Passage from Time Quake by Kurt Vonnegut

At ten o'clock the old, long out-of-print science fiction writer announced it was his bedtime. There was one last thing he wanted to say to us, to his family. Like a magician seeking a volunteer from the audience, he asked someone to stand beside him and do what he said. I held up my hand. "Me, please, me," i said.

The crowd fell quiet as i took my place to his right.

"The universe has expanded so enormously," he said, "with the exception of the minor glitch it put us through, that light is no longer fast enough to make any trips worth taking in even the most unreasonable lengths of time. Once the fastest thing possible, they say, light now belongs in the graveyard of history like the Pony Express.

"I now ask this human being brave enough to stand next to me to pick two twinkling points of obsolete light in the sky above us. It doesnt matter what they are, except that they must twinkle. If they dont twinkle they are either planets or satellites. Tonight we are not interested in planets or satellites."

I picked two points of light maybe ten feet apart. One was Polaris. I have no idea what the other one was. For all i knew, it was Puke, Trout's star the size of a BB.

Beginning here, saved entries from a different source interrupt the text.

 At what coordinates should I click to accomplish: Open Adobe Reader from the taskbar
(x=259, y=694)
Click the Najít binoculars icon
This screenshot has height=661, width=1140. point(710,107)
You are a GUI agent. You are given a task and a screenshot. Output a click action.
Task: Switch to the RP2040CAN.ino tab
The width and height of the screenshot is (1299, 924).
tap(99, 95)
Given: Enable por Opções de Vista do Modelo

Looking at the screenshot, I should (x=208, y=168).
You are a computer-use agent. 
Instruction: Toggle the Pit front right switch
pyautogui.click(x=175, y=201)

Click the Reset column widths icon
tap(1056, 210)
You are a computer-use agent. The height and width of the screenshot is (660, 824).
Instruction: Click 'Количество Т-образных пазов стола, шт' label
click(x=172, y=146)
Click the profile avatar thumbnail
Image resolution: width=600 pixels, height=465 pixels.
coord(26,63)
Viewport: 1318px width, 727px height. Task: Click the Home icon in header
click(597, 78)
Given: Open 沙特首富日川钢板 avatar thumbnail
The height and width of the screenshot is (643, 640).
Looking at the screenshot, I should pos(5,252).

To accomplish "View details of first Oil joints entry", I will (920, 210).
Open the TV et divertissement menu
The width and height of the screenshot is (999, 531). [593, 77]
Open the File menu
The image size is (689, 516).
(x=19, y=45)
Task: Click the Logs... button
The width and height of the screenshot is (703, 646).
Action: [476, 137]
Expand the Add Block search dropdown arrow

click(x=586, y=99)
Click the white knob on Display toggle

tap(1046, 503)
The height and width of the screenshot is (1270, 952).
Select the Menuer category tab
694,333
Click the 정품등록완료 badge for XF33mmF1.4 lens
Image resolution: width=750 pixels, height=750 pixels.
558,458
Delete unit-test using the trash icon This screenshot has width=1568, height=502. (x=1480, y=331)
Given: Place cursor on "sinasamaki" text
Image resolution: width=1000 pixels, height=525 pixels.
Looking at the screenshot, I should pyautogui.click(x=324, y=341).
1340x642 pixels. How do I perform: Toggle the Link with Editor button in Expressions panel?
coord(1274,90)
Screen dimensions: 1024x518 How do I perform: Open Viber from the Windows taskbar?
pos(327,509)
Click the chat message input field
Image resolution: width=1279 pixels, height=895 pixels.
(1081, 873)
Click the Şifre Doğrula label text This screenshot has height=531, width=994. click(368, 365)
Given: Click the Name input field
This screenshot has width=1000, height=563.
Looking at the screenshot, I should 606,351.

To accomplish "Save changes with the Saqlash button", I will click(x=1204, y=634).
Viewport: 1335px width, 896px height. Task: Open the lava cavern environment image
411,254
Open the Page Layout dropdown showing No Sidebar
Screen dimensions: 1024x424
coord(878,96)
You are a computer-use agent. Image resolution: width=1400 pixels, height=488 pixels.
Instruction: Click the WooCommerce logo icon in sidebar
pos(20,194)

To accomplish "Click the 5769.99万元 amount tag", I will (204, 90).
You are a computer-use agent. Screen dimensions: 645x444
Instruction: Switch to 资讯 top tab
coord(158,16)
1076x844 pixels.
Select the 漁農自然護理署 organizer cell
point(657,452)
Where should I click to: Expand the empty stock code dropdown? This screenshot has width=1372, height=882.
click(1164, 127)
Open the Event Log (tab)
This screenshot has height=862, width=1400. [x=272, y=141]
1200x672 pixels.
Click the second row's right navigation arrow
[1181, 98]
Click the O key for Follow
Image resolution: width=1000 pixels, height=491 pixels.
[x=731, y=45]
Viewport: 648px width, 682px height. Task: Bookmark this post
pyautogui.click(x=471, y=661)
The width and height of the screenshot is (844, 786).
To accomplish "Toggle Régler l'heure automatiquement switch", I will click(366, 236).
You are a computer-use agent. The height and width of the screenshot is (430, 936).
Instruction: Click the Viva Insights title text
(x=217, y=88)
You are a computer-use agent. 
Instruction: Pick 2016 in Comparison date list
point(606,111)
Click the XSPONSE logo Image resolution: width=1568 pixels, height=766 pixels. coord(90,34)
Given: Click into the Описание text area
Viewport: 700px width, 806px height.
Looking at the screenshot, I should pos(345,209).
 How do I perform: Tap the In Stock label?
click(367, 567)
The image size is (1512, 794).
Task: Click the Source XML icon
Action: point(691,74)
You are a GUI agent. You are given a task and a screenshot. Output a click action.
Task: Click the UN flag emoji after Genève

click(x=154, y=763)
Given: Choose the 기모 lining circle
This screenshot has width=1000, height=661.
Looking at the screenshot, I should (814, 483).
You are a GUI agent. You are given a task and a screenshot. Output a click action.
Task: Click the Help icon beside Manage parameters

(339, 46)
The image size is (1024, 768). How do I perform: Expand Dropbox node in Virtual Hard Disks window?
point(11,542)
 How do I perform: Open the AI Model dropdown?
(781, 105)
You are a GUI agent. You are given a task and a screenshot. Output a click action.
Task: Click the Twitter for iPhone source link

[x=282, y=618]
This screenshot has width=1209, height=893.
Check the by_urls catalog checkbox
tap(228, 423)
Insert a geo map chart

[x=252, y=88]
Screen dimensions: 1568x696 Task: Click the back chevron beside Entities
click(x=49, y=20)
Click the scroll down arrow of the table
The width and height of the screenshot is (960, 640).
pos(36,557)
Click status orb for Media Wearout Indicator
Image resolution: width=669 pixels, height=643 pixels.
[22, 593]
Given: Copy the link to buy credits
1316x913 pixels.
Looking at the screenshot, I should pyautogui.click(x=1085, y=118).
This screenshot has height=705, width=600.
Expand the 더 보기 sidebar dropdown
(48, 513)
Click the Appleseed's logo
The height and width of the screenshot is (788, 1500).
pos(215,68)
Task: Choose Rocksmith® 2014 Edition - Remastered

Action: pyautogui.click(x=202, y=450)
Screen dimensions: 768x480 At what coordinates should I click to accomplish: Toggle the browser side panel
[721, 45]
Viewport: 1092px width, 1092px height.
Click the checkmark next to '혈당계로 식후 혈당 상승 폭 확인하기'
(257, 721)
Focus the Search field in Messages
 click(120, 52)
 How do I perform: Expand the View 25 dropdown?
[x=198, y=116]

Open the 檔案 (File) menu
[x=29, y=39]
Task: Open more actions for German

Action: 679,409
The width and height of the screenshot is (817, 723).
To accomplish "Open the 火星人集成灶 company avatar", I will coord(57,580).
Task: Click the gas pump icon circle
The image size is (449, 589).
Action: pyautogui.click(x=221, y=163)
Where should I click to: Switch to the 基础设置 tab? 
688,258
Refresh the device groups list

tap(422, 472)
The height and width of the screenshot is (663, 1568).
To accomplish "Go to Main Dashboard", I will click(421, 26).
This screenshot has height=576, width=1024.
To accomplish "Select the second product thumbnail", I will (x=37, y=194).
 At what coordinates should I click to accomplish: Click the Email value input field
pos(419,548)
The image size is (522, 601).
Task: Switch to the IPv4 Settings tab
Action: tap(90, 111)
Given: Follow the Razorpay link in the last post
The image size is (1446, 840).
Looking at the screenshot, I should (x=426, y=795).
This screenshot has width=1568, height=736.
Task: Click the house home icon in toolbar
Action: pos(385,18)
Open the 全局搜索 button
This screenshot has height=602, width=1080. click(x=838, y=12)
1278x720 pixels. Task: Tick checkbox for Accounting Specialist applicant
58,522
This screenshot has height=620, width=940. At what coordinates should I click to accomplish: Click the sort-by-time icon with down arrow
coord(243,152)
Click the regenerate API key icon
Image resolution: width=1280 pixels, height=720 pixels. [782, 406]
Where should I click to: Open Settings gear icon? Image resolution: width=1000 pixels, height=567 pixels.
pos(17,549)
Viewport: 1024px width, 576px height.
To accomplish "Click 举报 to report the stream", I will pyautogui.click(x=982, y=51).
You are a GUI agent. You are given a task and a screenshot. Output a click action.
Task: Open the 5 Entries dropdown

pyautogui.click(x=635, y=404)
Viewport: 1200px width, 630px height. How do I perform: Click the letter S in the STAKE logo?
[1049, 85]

"Do they twinkle?" he said.
"Yes they do," i said.
"Promise?" he said.
"Cross my heart," i said.

"Excellent!" he said. "Now then: Whatever heavenly bodies those two glints represent, it is certain that the Universe has become so rarified that for light to go from one to the other would take thousand or millions of years. But i now ask you to look precisely at one, then precisely at the other."

"OK," i said. "I did it."
"It took a second, do you think?" he said.
"No more," i said.

"Even if you had taken an hour," he said, "something would have passed between where those two heavenly bodies used to be, at, conservatively speaking, a million times the speed of light."

"What was it?" i said.

"Your awareness," he said. "That is a new quality in the Universe, which exists only because there are human beings. Physicists must from now on, when pondering the secrets of the cosmos, factor in not only energy and matter and time, but something very new and beautiful, which is human awareness."

Trout paused, ensuring with the ball of his left thumb that his upper dental plate would not slip as he sad his last words to us that enchanted evening.

All was well with his teeth. This was his finale: "I have thought of a better word than awareness," he said. "Let us call it soul."